6/8/2012

Zaragoza.- El tradicional café con churros de la mañana se ha visto truncado en más de algún establecimiento zaragozano después de que un hombre de 35 años decidiera llevarse la furgoneta de reparto que llevaba uno de los trabajadores de la Churrería Los Ángeles.
Eran las 7.30 horas cuando, como es habitual, el propietario de este vehículo iba recorriendo la capital aragonesa para repartir este apreciado producto matinal. Paró en el bar Las Palmeras, en el barrio zaragozano de Las Fuentes, y dejó aparcada la furgoneta. Sin embargo, E.G.B., que según fuentes de la investigación acababa de robar una cartera, vio la acción del mandadero y decidió montarse y salir corriendo con la Renault Kangoo.
Inmediatamente llamó el trabajador a la Policía Local para alertar de lo que le había pasado, activándose al instante un dispositivo para localizar al ladrón y a la furgoneta.
Pocos minutos tardaron en avistar la furgoneta robada en el paseo de Pamplona con la plaza del Portillo. A partir de ahí el sospechoso emprendió, sin miedo alguno a pesar de carecer de permiso de conducir, una huida por varias calles del centro de la ciudad como Mayoral, Predicadores, Echegaray y Caballero, hasta que volvió a ir dirección a la zona de donde comenzó todo. Una fuga que en algunos momentos pudo provocar algún accidente o atropello porque, como han reconocido fuentes policiales, ha llegado a circular hasta a 100 kilómetros por hora, en dirección contraria y de forma muy sorpresiva, ya que no era un recorrido coherente.
Finalmente, pudo ser interceptado en el avenida de Compromiso de Caspe, esta vez en el cruce con Miguel Servet, al cerrar uno de los coches policiales el paso a la furgoneta, arrinconándole contra uno de los bordillos. El resto de las patrullas que participaron también cerraron su paso por los laterales. Todo, momentos antes de que, tal y como han reconocido fuentes consultadas, llegaran a producirse varios disparos por parte de la Policía Local: uno al aire y otro contra una de las ruedas de la furgoneta; para conseguir reducirle. Un extremo que fuentes municipales desconocen.

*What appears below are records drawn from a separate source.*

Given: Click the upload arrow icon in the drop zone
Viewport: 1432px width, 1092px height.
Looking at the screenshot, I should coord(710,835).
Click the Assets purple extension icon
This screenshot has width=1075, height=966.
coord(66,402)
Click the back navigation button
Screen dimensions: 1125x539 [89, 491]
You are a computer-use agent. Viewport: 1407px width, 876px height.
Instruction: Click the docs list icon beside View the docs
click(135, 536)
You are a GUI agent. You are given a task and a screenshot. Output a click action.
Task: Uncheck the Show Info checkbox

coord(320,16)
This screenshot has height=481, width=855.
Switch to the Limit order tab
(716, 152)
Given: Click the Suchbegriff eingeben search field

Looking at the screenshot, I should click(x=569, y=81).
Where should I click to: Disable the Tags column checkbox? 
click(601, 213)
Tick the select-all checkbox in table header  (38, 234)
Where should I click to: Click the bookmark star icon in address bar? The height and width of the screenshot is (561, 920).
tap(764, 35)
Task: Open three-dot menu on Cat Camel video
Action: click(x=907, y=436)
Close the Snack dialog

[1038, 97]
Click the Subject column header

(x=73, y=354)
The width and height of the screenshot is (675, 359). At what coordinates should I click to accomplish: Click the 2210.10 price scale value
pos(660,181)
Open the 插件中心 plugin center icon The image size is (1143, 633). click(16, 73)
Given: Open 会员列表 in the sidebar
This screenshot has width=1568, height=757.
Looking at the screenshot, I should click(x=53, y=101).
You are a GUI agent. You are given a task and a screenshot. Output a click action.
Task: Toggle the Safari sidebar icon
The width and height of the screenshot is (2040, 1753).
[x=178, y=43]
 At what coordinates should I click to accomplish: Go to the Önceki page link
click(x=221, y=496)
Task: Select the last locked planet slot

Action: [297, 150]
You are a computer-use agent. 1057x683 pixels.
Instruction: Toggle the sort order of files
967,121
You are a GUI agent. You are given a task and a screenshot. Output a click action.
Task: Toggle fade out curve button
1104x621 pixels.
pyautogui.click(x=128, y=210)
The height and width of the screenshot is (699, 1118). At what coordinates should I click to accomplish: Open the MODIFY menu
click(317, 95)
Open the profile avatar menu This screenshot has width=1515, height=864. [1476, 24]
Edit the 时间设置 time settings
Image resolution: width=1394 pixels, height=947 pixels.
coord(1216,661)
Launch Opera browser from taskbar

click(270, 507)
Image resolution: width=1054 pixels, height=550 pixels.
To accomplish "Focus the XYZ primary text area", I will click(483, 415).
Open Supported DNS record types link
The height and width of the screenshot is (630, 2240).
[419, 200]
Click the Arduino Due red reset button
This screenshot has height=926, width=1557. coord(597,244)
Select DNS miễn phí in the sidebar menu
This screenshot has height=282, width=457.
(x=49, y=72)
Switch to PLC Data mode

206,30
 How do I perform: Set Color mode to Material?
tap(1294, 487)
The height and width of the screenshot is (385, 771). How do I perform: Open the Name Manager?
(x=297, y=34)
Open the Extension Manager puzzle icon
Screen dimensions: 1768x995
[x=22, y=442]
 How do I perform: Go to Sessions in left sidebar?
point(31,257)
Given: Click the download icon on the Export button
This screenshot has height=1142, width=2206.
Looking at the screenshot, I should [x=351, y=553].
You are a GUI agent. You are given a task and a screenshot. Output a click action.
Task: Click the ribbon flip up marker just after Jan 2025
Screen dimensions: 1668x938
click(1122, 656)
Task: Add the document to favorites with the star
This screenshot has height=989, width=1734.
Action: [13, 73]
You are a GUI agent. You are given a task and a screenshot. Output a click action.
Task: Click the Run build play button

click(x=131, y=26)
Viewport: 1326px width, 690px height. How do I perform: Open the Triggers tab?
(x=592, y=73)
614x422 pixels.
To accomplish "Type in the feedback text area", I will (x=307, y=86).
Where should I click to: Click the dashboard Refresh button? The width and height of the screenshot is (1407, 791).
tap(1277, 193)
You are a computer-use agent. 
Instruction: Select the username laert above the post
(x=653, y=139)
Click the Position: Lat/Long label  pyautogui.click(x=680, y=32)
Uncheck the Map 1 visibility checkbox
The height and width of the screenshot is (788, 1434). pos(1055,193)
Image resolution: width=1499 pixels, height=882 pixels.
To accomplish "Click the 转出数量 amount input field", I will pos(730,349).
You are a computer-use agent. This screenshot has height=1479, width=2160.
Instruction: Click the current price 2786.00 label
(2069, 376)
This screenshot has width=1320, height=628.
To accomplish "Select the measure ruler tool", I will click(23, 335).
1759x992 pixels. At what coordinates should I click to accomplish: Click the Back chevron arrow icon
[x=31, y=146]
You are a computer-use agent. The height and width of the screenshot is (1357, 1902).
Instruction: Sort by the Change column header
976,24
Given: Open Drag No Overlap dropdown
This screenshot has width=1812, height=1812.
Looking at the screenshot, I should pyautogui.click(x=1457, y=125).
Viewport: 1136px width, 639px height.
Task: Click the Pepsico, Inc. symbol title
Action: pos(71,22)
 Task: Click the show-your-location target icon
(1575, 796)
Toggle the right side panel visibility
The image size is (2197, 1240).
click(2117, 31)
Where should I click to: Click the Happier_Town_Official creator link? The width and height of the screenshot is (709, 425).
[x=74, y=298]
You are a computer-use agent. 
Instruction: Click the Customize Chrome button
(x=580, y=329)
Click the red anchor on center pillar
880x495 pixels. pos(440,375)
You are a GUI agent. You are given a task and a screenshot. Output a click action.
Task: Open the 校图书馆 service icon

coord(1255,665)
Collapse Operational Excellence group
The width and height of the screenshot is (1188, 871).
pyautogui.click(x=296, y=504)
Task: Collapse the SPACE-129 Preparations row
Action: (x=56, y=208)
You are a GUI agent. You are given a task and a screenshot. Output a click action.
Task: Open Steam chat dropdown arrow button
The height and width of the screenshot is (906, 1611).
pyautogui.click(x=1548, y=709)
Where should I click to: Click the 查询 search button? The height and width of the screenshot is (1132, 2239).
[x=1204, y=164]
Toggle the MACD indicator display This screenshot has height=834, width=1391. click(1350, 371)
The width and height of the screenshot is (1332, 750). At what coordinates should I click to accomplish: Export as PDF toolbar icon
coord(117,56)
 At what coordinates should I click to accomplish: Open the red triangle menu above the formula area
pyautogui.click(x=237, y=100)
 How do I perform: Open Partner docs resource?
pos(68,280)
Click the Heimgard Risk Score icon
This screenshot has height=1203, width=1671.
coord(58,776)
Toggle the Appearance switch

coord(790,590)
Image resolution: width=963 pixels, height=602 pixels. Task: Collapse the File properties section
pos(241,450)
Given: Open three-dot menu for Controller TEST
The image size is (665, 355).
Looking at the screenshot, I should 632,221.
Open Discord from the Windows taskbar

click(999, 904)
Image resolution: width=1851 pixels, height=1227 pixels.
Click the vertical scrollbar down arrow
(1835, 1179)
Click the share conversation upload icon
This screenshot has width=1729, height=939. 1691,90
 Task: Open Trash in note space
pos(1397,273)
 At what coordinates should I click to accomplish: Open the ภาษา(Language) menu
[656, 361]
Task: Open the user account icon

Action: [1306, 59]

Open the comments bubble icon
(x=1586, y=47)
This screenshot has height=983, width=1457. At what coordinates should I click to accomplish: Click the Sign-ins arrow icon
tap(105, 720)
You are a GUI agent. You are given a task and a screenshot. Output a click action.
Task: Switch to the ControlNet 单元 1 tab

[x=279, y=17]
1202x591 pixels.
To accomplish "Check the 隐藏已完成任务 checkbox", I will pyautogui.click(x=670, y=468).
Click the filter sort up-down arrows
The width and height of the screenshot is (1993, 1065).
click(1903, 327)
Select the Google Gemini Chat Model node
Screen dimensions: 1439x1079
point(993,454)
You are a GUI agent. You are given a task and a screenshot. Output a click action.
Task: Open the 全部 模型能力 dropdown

De ahí ya no tuvo escapatoria y fue detenido. Junto con la furgoneta robada y el consiguiente peligro entre conductores y viandantes también provocó daños en tres vehículos policiales como la rotura de un parachoques, la rotura de la dirección o el pinchazo de una de las ruedas en otro.
E.G.B. ha sido trasladado a los calabozos de la Jefatura Superior de Policía de Aragón como sospechoso de un hurto de vehículo, conducción temeraria, circular sin permiso de conducir, por los daños ocasionados y atentado contra los agentes de seguridad. Allí ha prestado la primera declaración y ya este martes pasará a disposición del Juzgado de Instrucción número 7, en funciones de guardia.